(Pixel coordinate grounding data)
□ □ □ □

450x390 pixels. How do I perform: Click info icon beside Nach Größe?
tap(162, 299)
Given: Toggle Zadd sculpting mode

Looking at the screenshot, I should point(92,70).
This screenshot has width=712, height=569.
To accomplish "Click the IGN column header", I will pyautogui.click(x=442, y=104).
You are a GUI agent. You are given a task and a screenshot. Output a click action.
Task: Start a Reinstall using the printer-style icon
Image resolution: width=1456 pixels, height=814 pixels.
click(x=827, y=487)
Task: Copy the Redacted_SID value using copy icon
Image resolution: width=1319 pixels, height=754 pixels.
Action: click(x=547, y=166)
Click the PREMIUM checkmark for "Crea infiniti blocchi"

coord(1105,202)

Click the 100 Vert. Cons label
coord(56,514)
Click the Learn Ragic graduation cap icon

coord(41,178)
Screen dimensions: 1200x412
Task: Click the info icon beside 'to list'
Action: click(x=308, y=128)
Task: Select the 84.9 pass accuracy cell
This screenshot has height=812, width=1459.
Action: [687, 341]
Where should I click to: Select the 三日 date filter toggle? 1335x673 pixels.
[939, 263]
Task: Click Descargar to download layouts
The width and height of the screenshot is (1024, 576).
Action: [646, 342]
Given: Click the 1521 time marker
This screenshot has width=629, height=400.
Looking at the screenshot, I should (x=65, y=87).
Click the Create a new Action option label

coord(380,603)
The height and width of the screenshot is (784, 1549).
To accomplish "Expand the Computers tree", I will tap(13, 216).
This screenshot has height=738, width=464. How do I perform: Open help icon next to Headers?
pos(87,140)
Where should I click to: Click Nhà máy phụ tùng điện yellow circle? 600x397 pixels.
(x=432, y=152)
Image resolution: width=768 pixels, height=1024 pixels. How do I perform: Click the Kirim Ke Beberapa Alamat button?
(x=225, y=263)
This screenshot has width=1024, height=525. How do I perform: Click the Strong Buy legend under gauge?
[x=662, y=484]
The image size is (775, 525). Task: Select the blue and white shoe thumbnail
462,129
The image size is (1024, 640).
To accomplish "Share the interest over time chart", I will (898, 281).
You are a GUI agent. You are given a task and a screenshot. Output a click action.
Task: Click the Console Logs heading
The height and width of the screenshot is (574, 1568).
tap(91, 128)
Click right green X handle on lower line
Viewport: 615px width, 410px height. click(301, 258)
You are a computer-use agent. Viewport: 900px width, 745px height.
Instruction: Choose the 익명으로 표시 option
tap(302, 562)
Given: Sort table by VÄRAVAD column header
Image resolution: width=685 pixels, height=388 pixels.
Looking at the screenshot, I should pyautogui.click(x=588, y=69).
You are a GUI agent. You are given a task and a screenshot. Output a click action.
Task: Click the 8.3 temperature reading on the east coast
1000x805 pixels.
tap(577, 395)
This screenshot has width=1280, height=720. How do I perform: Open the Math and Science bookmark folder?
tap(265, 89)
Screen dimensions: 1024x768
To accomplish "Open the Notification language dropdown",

□ □ □ □

*To do*
The required output is the exact run of lines from the one with "The height and width of the screenshot is (574, 1568)." through the final line of the entries.

*Result below*
The height and width of the screenshot is (574, 1568).
tap(91, 128)
Click right green X handle on lower line
Viewport: 615px width, 410px height. click(301, 258)
You are a computer-use agent. Viewport: 900px width, 745px height.
Instruction: Choose the 익명으로 표시 option
tap(302, 562)
Given: Sort table by VÄRAVAD column header
Image resolution: width=685 pixels, height=388 pixels.
Looking at the screenshot, I should pyautogui.click(x=588, y=69).
You are a GUI agent. You are given a task and a screenshot. Output a click action.
Task: Click the 8.3 temperature reading on the east coast
1000x805 pixels.
tap(577, 395)
This screenshot has width=1280, height=720. How do I perform: Open the Math and Science bookmark folder?
tap(265, 89)
Screen dimensions: 1024x768
To accomplish "Open the Notification language dropdown",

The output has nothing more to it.